Document segment:

________

Meg is the managing editor of FanGraphs and the co-host of Effectively Wild. Prior to joining FanGraphs, her work appeared at Baseball Prospectus, Lookout Landing, and Just A Bit Outside. You can follow her on twitter @megrowler.
“And now, on to first base.”
If only those words had applied more often in Billy Hamilton’s career.
“And now, on to first base.”
If only those words had applied more often in my high school dating career.
LMHAO!!!!!!!!!
In 2015, Billy Hamilton (in about ~450 PAs) had 106 singles + walks and stole 57 bases in 65 attempts, one of the most daring approaches to thievery of that decade.
Sadly, he never went that far again. Our wait for the next Vince Coleman will have to continue.
In 2012, split between high-A and AA ball, Hamilton had 207 singles + walks (OBP above .400!) and was 155 for 192 in stolen base attempts.
In 2020, Billy Hamilton had four hits and 2 walks, for 6 times on base. He attempted 8 steals, and was caught twice. He pinch ran 6 times, and hit a homer.

________

Source information:
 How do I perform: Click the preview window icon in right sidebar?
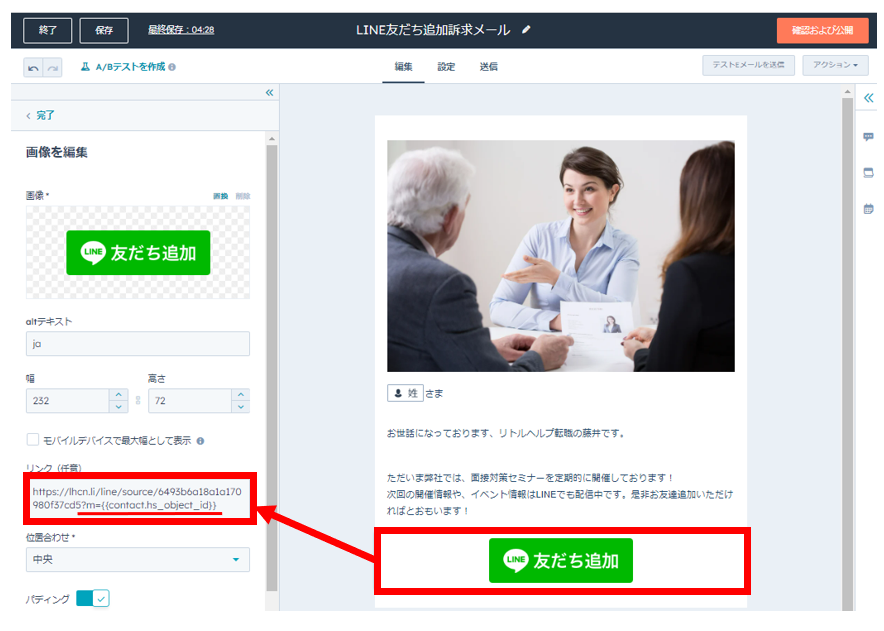tap(868, 172)
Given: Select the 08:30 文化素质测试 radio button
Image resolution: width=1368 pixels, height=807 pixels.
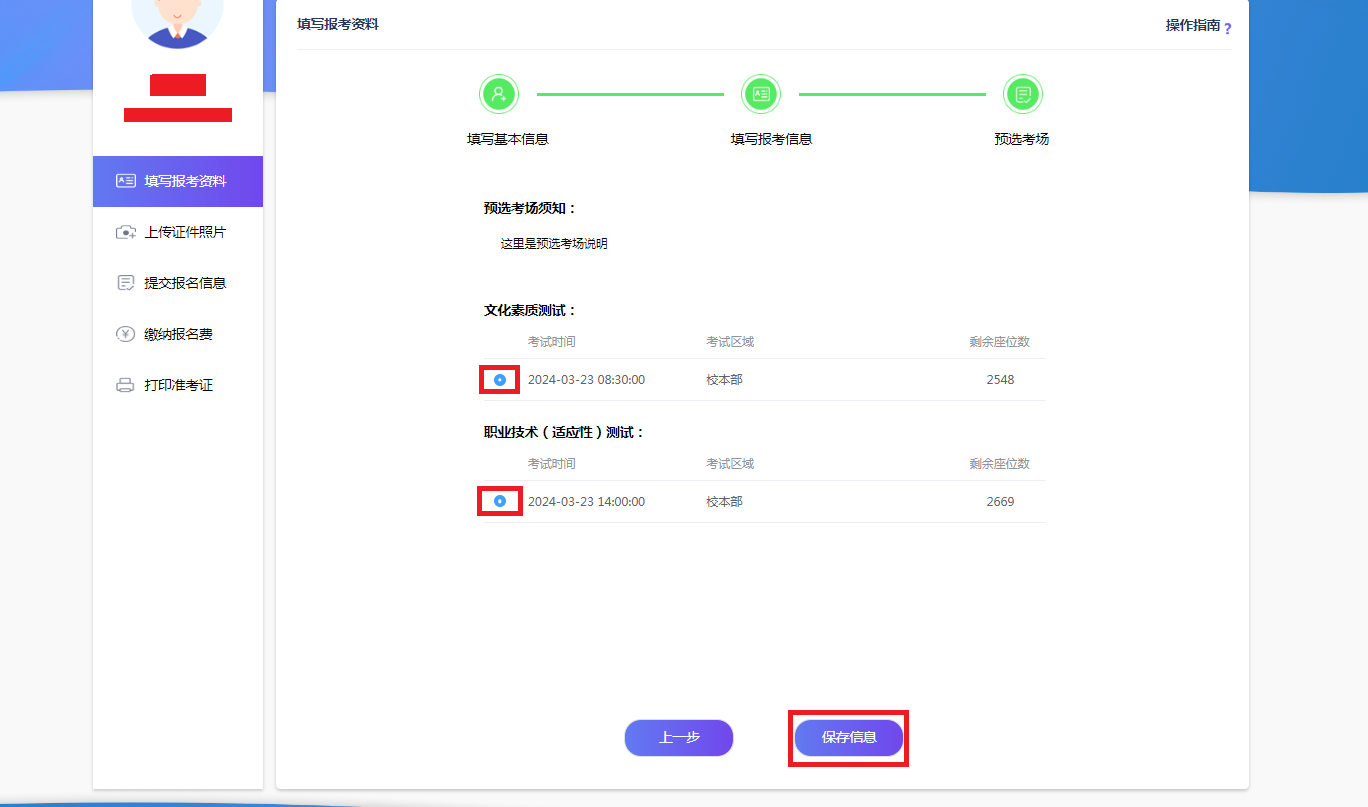Looking at the screenshot, I should pos(500,380).
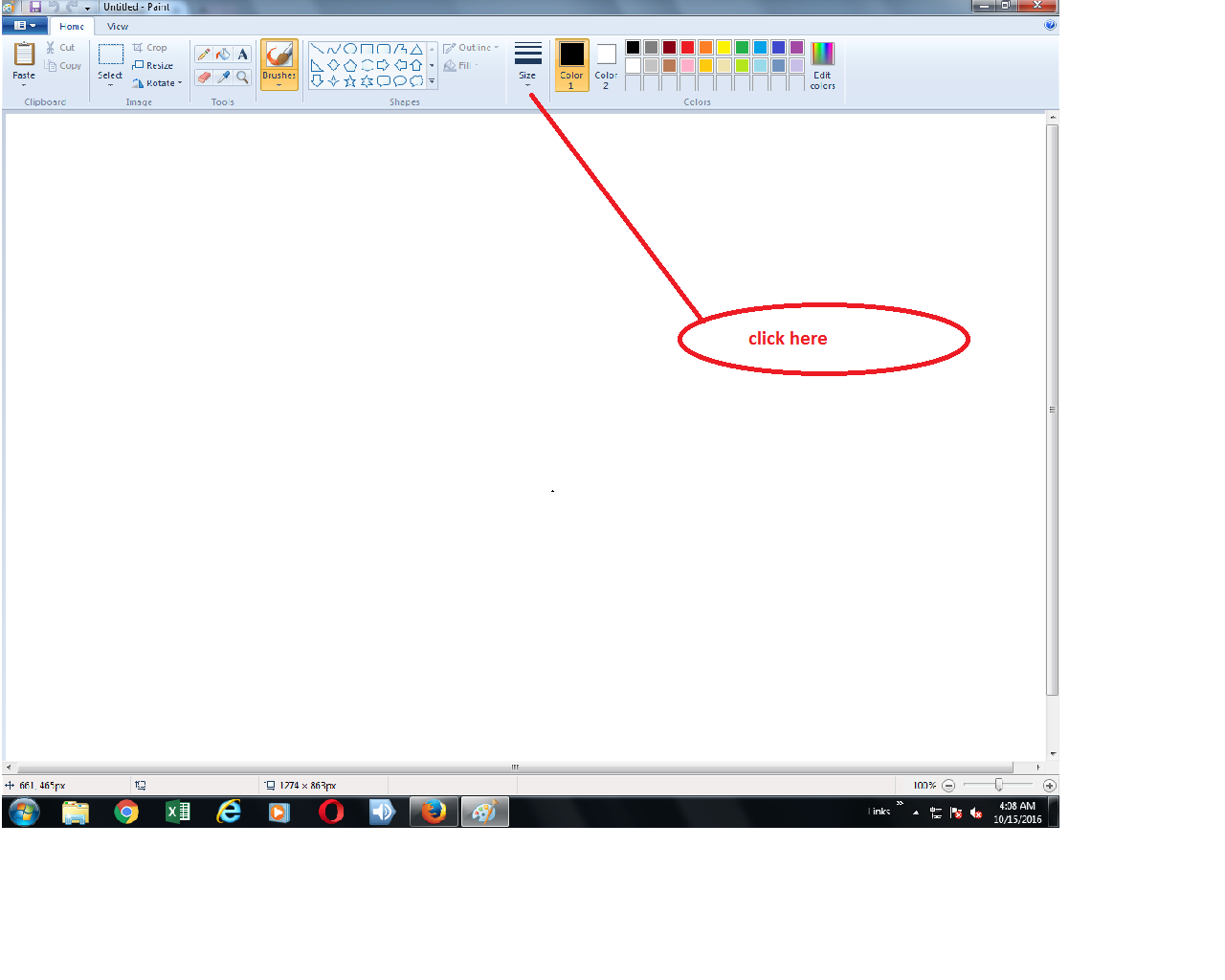1225x980 pixels.
Task: Pick the red color swatch
Action: pyautogui.click(x=686, y=46)
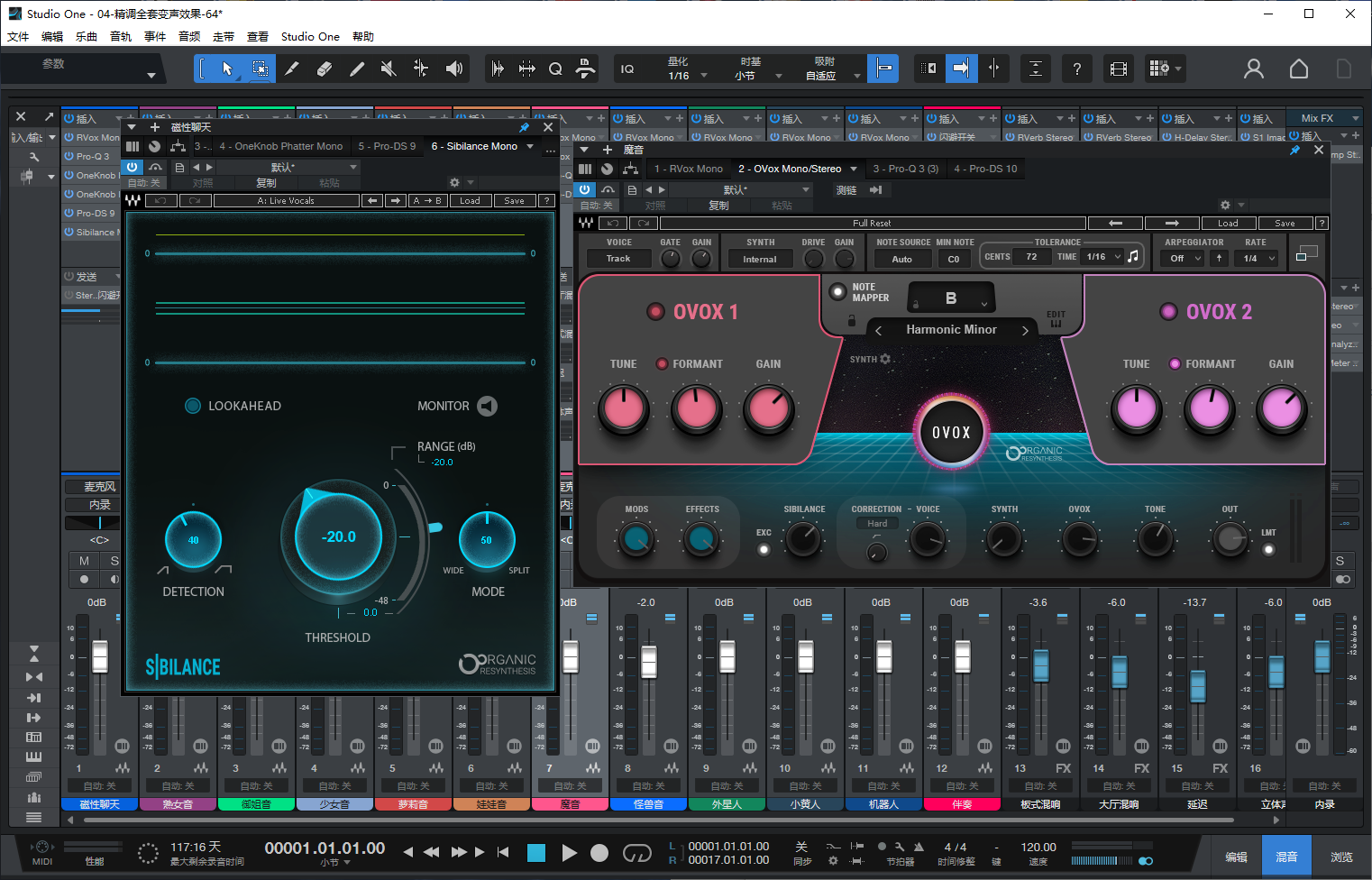Toggle the OVOX plugin power bypass button
1372x880 pixels.
click(585, 189)
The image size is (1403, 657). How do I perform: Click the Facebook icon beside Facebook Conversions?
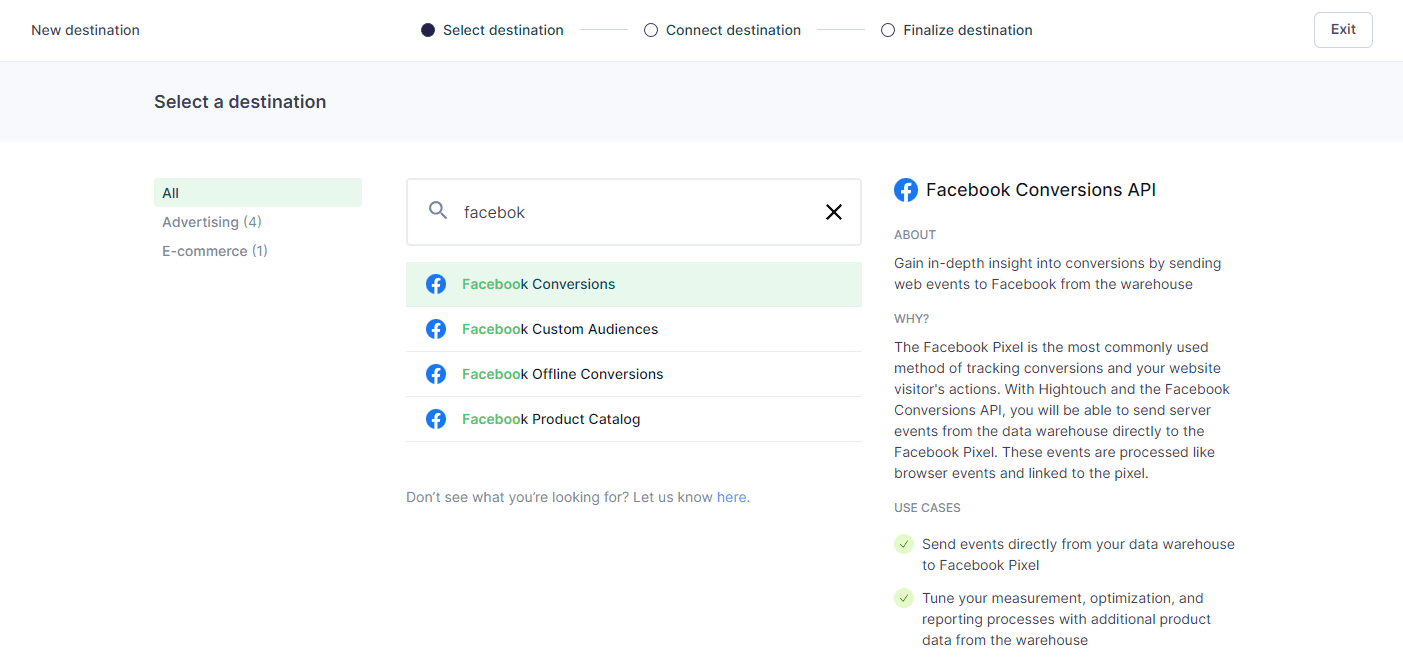436,284
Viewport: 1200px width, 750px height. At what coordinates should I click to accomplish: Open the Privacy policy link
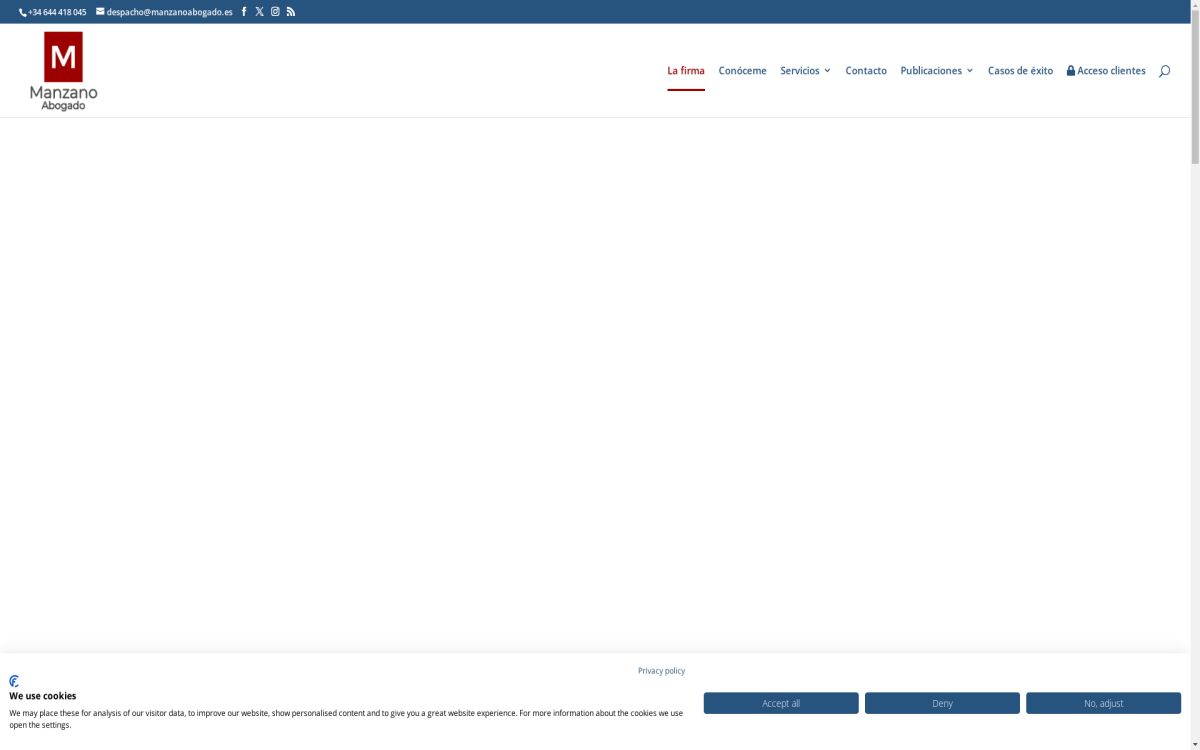(x=661, y=671)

________

Apply what you read:
1. Translate this sentence from the baseball comments into Spanish: "Sadly, he never went that far again."
2. Rewrite the part of the baseball comments that opens with "If only those words had applied more often in Billy" and closes with "school dating career.", putting "life" wherever "career" appears.

Results for each task:
1. Lamentablemente, nunca volvió a llegar tan lejos.

2.
If only those words had applied more often in Billy Hamilton’s life.
“And now, on to first base.”
If only those words had applied more often in my high school dating life.